In November last year, the NSW government announced that two relatively new sports stadiums in Sydney – Allianz Stadium and ANZ Stadium – would be demolished and rebuilt. This decision received a mixed – but largely negative – reaction from both the public and institutions such as the Australian Institute of Architects (AIA).
Former Victorian premier Jeff Kennett has now joined the conversation, putting the blame on Bob Carr, who served as premier of NSW between 1995 and 2005.
"When we started this process of attracting major events in the 1990s, your premier at the time said, 'No, this is inappropriate, NSW is not going to chase these sorts of events'," Kennett told The Sydney Morning Herald this week. "That was Bob Carr. They lost 10 to 15 years before they started to realise the importance of major events.
"Major events add confidence to the community. When we started this in 1992, our state was run down. We quickly rebuilt the confidence of Victorians in their own state. There is none of that in NSW. You lost 15 years because the government at the time thought it was 'inappropriate'.

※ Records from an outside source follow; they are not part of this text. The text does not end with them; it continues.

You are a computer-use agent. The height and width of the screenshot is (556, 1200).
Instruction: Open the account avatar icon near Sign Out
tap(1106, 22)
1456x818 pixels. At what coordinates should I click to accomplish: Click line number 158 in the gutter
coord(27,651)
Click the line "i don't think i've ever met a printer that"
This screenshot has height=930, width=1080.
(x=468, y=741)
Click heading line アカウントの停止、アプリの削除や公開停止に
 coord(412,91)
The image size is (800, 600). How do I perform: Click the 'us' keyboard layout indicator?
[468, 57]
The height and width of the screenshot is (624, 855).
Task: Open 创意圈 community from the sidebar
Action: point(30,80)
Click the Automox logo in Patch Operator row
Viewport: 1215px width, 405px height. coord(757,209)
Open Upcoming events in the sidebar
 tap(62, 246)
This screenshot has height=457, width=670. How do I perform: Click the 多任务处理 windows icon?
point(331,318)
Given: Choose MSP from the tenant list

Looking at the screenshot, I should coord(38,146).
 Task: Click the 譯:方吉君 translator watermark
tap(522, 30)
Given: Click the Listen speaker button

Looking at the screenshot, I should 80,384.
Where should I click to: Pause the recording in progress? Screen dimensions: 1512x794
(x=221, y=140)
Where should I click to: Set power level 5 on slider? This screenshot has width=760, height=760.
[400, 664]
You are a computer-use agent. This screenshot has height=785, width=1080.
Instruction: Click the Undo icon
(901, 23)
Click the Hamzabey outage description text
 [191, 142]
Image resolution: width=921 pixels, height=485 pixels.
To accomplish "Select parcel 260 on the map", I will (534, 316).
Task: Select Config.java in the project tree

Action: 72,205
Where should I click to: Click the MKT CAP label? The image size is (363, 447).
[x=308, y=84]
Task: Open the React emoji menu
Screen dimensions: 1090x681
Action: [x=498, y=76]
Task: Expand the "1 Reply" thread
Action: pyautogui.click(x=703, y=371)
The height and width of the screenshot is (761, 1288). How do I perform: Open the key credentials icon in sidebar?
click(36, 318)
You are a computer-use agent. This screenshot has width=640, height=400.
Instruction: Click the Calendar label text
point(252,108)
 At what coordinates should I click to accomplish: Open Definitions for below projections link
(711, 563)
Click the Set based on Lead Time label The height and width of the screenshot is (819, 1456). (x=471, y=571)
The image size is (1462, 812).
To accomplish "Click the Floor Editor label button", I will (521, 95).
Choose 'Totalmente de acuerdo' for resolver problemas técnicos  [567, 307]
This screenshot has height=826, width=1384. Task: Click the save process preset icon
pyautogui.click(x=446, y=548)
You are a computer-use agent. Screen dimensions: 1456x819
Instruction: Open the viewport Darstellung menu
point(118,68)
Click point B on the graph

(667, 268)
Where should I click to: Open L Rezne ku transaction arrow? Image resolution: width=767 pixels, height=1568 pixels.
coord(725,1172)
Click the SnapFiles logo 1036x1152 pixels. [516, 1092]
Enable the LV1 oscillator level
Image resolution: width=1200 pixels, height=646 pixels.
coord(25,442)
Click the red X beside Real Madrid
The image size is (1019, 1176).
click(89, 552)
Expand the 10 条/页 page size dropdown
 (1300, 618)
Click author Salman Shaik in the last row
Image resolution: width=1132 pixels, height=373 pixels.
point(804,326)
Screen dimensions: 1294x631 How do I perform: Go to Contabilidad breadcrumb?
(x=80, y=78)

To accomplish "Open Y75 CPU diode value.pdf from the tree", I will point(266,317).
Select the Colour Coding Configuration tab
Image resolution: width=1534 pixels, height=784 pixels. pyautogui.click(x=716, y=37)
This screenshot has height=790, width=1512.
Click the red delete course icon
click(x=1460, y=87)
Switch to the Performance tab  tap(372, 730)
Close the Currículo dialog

"What [NSW premier] Gladys [Berejiklian] is doing now is belated recognition that if NSW is going to be part of this not just national but international world of events, they're going to have to upgrade their facilities. It costs money. I understand the premier is coming under a fair bit of flak, but no state is just about education; it's not just about health. You judge a state on its complexity and totality: sport is very much part of that."
The COX Architecture-designed, 40,000-seat Allianz Stadium at Moore Park was built in 1988. Under current plans, it will be replaced with a $705-million, 45,000-seat venue. On the other hand, the 85,000-seat ANZ Stadium at Sydney Olympic Park – designed by Populous and Bligh Lobb Sports Architecture in 1999 – is set to be replaced with a $1.25-billion, 75,00-seat rectangular stadium.